Merge lp:~jml/launchpad/broken-resume-handling into lp:launchpad
Status: | Merged |
---|---|
Approved by: | Julian Edwards |
Approved revision: | no longer in the source branch. |
Merged at revision: | not available |
Proposed branch: | lp:~jml/launchpad/broken-resume-handling |
Merge into: | lp:launchpad |
Diff against target: |
92 lines (+64/-1) 2 files modified
lib/lp/buildmaster/manager.py (+0/-1) lib/lp/buildmaster/tests/test_manager.py (+64/-0) |
To merge this branch: | bzr merge lp:~jml/launchpad/broken-resume-handling |
Related bugs: |
Reviewer | Review Type | Date Requested | Status |
---|---|---|---|
Julian Edwards (community) | Approve | ||
Review via email: mp+24004@code.launchpad.net |
Description of the change
This branch fixes a bug in the build master code that Julian discovered while trying to land his own buildmaster branch.
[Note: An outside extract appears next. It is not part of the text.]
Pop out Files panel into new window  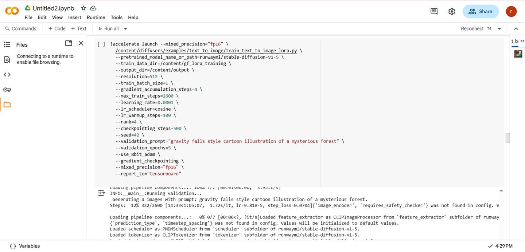tap(69, 43)
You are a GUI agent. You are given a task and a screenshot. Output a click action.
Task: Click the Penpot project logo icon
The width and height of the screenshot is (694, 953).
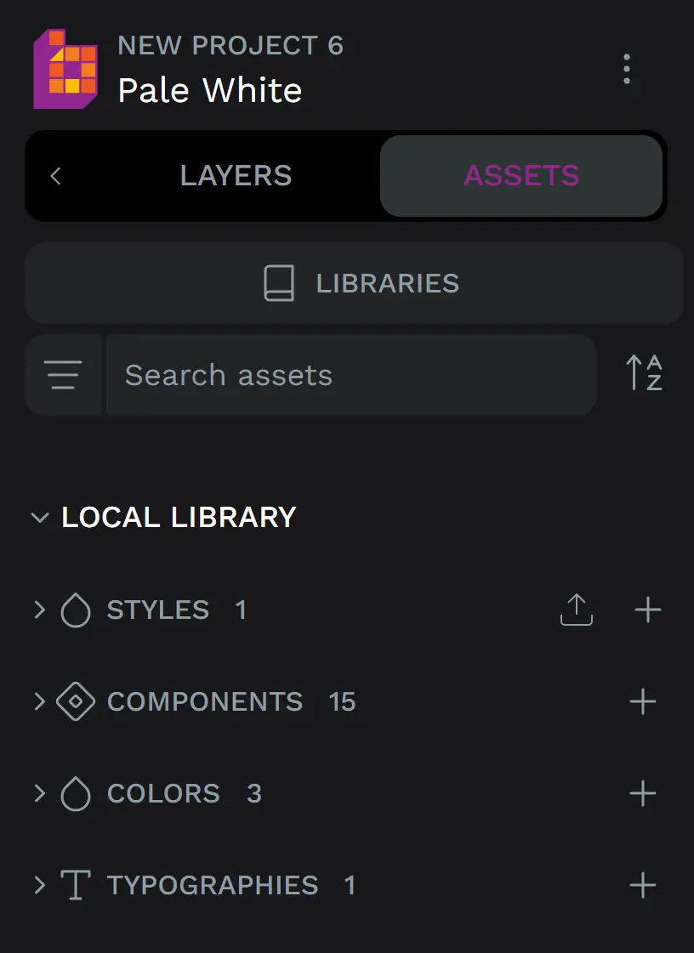[65, 69]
I don't really understand the problem domain very well, but I can string words together meaningfully.
When a slave fails to resume, we need to reset it. I think. This work is done in finishCycle(), which calls an object returned by one of the callbacks, calling this object does the reset.
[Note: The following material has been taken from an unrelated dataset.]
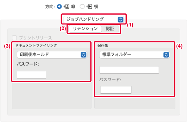Open the 印刷後ホールド dropdown
Image resolution: width=187 pixels, height=122 pixels.
click(52, 55)
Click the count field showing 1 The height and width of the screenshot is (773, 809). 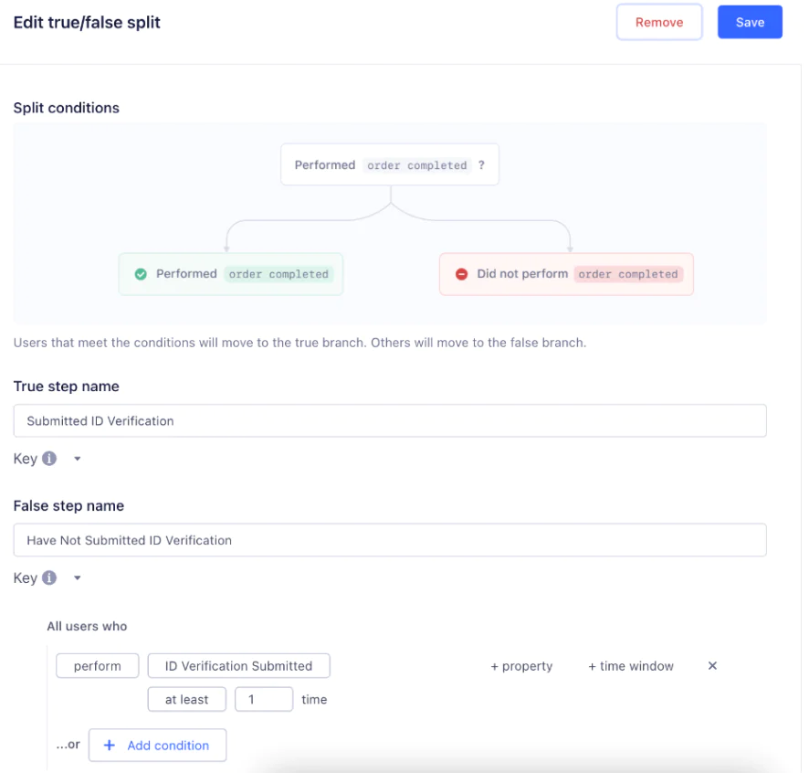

EXCEPT, if something goes wrong in the callbacks, say a ValueError is raised, then finishCycle() won't even call the object that resets the slave, because it won't *have* the object that resets the slave. It will have a Failure instead.
This branch adds some tests for this whole code path, and fixes the case where a slave was being removed from a list twice, thus raising a ValueError.
More generally, the build manager could be written more defensively by being more explicitly a state machine and clearly separating success and error paths, saving addBoth only for cleanup cases.
Thanks for helping me write the tests for this! The change looks good. With any luck my own branch will start working now!
Cheers.